Меня охватило тревожное чувство. У судей не принято обсуждать чужие решения. Даже самые нелепые. Да, Байерс мог собрать консилиум из трех судей и отменить вынесенный мной приговор, но для этого ему не надо было выслушивать мое мнение по данному вопросу.
Для подобного разговора у него могла быть только одна причина – та самая, о которой говорится в Акте о поведении судей и отстранении их от должности, принятом в 1980 году. В соответствии с этим законом, регулирующим вопросы, связанные с неправомерными действиями федерального судьи, все обвинения в должностных правонарушениях проходят через главного судью округа.
Подавляющее большинство подобных жалоб поступают от осужденных преступников, масштабы изобретательности которых превосходило единственно время, которое было в их распоряжении для сочинения подобных сомнительных обвинений, или от адвокатов и прокуроров, возмущенных тем, что решение было принято не в их пользу. Обычно главный судья разбирается с подобными жалобами так быстро, что никто даже не замечает, что они были поданы.
Но когда он чувствует запах дыма, которого не бывает без огня, начинается расследование. Обычно он звонит судье, против которого выдвинуто обвинение, чтобы дать ему шанс самому все объяснить.
Это было неписаным правилом хорошего тона, данью уважения традиции, в соответствии с которой судьи сами следили за порядком в своих рядах.
Это также было первым шагом на пути к отставке.
Глава 17
Все сорок минут, что я ехал до Норфолка, я перебирал в уме варианты разговора с Байерсом.

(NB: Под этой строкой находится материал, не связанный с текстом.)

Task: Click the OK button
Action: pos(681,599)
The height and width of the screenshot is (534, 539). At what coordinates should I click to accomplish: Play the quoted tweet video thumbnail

Ни один из них не заканчивался ничем хорошим. По всем правовым нормам Скаврон должен был надолго поселиться в одном из пенитенциарных заведений США. Его вина не вызывала ни малейших сомнений, особенно после того, как он сам ее признал. Аналогичным образом, ни вес найденных у него наркотиков, ни его богатое уголовное прошлое отнюдь не относились к категории смягчающих обстоятельств. Его собственный адвокат просил дать ему двенадцать лет.
Я раз за разом представлял, как в ответ на просьбу Байерса представить основания для моего решения начинаю бормотать бессвязные оправдания. Что еще сильнее убедит не только его, но и остальных, что причина возможная только одна: меня подкупили.
А как иначе можно объяснить, что судья отпустил на свободу наркодилера, признавшегося в своих преступлениях?
У меня, конечно, был и другой вариант. Сказать ему правду. Но этого я допустить не мог. Чтобы не дать толчок цепочке событий, грозящих привести к катастрофе.